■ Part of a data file
** start **
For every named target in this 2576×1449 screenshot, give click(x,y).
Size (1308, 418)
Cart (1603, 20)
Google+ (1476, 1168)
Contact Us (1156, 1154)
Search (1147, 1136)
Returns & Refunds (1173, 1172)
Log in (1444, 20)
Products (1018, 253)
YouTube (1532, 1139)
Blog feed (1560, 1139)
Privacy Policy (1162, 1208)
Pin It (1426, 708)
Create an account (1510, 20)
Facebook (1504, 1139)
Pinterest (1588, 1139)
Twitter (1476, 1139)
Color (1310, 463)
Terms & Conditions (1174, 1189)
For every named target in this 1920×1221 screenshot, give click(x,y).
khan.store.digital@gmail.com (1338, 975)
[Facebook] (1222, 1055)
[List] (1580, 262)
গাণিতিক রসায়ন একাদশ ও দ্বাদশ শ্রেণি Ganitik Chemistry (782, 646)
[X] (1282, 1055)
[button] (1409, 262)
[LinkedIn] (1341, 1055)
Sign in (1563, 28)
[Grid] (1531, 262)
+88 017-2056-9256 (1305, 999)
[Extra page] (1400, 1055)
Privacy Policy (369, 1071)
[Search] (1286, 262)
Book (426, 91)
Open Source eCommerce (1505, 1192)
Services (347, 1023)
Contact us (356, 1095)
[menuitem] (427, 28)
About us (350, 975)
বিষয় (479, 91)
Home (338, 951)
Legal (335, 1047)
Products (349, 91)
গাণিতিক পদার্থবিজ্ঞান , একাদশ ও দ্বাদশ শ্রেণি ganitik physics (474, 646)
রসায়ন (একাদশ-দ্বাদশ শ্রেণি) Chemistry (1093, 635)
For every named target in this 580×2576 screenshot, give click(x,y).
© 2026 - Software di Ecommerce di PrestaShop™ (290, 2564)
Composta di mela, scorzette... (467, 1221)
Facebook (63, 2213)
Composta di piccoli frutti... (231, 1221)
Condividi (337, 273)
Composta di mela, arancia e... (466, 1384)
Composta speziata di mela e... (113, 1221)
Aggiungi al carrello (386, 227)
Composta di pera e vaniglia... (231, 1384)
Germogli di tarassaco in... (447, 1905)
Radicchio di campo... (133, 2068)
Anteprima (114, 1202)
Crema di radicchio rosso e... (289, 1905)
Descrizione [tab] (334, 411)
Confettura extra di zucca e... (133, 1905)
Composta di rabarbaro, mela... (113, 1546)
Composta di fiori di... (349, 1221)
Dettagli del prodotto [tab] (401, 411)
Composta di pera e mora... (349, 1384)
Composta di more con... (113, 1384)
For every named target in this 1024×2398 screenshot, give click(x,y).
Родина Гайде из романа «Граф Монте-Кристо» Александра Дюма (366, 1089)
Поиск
** end **
■ REQUIRED WORK
Edit all the records above so that every "screenshot" becomes "page", with nothing else changed.

■ TASK SOLUTION
For every named target in this 2576×1449 page, give click(x,y).
Size (1308, 418)
Cart (1603, 20)
Google+ (1476, 1168)
Contact Us (1156, 1154)
Search (1147, 1136)
Returns & Refunds (1173, 1172)
Log in (1444, 20)
Products (1018, 253)
YouTube (1532, 1139)
Blog feed (1560, 1139)
Privacy Policy (1162, 1208)
Pin It (1426, 708)
Create an account (1510, 20)
Facebook (1504, 1139)
Pinterest (1588, 1139)
Twitter (1476, 1139)
Color (1310, 463)
Terms & Conditions (1174, 1189)
For every named target in this 1920×1221 page, give click(x,y).
khan.store.digital@gmail.com (1338, 975)
[Facebook] (1222, 1055)
[List] (1580, 262)
গাণিতিক রসায়ন একাদশ ও দ্বাদশ শ্রেণি Ganitik Chemistry (782, 646)
[X] (1282, 1055)
[button] (1409, 262)
[LinkedIn] (1341, 1055)
Sign in (1563, 28)
[Grid] (1531, 262)
+88 017-2056-9256 (1305, 999)
[Extra page] (1400, 1055)
Privacy Policy (369, 1071)
[Search] (1286, 262)
Book (426, 91)
Open Source eCommerce (1505, 1192)
Services (347, 1023)
Contact us (356, 1095)
[menuitem] (427, 28)
About us (350, 975)
বিষয় (479, 91)
Home (338, 951)
Legal (335, 1047)
Products (349, 91)
গাণিতিক পদার্থবিজ্ঞান , একাদশ ও দ্বাদশ শ্রেণি ganitik physics (474, 646)
রসায়ন (একাদশ-দ্বাদশ শ্রেণি) Chemistry (1093, 635)
For every named target in this 580×2576 page, give click(x,y).
© 2026 - Software di Ecommerce di PrestaShop™ (290, 2564)
Composta di mela, scorzette... (467, 1221)
Facebook (63, 2213)
Composta di piccoli frutti... (231, 1221)
Condividi (337, 273)
Composta di mela, arancia e... (466, 1384)
Composta speziata di mela e... (113, 1221)
Aggiungi al carrello (386, 227)
Composta di pera e vaniglia... (231, 1384)
Germogli di tarassaco in... (447, 1905)
Radicchio di campo... (133, 2068)
Anteprima (114, 1202)
Crema di radicchio rosso e... (289, 1905)
Descrizione [tab] (334, 411)
Confettura extra di zucca e... (133, 1905)
Composta di rabarbaro, mela... (113, 1546)
Composta di fiori di... (349, 1221)
Dettagli del prodotto [tab] (401, 411)
Composta di pera e mora... (349, 1384)
Composta di more con... (113, 1384)
For every named target in this 1024×2398 page, give click(x,y).
Родина Гайде из романа «Граф Монте-Кристо» Александра Дюма (366, 1089)
Поиск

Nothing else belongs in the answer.